In November 2020, English teacher Will Knowland was dismissed by the Eton Head Master, Simon Henderson, over a video talk entitled 'The Patriarchy Paradox', which questioned "current radical feminist orthodoxy" and “why woke just don’t work”. The video was originally meant to be an official school lecture by Knowland but when staff asked him not to make it he turned it into a video. On the basis of legal advice he was dismissed from the school for gross misconduct after he refused six times a request by the headmaster to remove it. Some current and old Etonians have petitioned for his reinstatement on the grounds of free speech; others published an open letter calling the video “intellectually feeble, misogynistic and vitriolic”. Luke Martin, the head of the Perspectives course, resigned from that role after Knowland's dismissal, taking issue with what he described as "so-called progressive ideology" and "indoctrination" being promoted at the school.

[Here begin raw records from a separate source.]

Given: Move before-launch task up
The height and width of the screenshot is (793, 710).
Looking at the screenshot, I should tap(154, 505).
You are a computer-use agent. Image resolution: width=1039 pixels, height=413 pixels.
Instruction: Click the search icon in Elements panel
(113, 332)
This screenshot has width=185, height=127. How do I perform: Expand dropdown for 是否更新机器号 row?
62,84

Professor Steven Pinker of Harvard University originally supported Knowland but when he saw the video withdrew his support, saying "Only after watching the video later did I discover that his lecture went well beyond citing science and instead was a polemical and tendentious defense of masculine virtues." Despite withdrawing full support, however, Pinker did not identify any factual inaccuracies in the lecture, said he could "imagine a pedagogical rationale" for it and added "I don't think he should be fired".

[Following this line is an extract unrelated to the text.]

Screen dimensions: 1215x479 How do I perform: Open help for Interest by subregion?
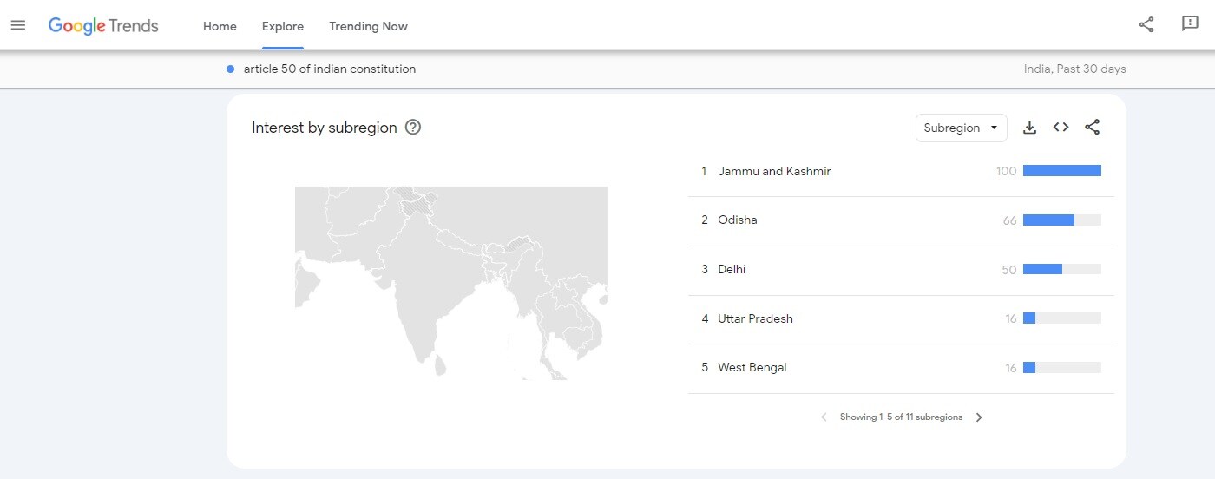click(x=413, y=128)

Knowland appealed his dismissal to the Eton Board of Governors which upheld his dismissal on 14 December 2020. The Free Speech Union wrote to the governing body of Eton warning them it intended to "make a complaint to the Charity Commission requesting a statutory inquiry into the College under s.46 of the Charities Act 2011", adding that "it is not enough merely for the College to say that it advances education through freedom of thought in a politically balanced way. It must actually do so." Lord Bellingham wrote to The Times to say that Old Etonians would be withholding over £2 million in donations to the College as long as Henderson remained in post because of his 'woeful handling of this issue'. Eton College has since regarded this incident as "a real kerfuffle."

==Behaviour at event (2022)==
In November 2022, Nigel Farage gave a talk at the school, to which a group of girls from a nearby state school had been invited. Farage later said the atmosphere during his talk was "riotous". Several reliable news sources reported allegations that the girls were subjected to misogynistic language and racial slurs and were booed, and that Eton College pupils had cheered Farage's "worst comments on migrants and Covid". The school apologised "unreservedly" for the "totally unacceptable" behaviour and said a number of its pupils had been "sanctioned" after an investigation.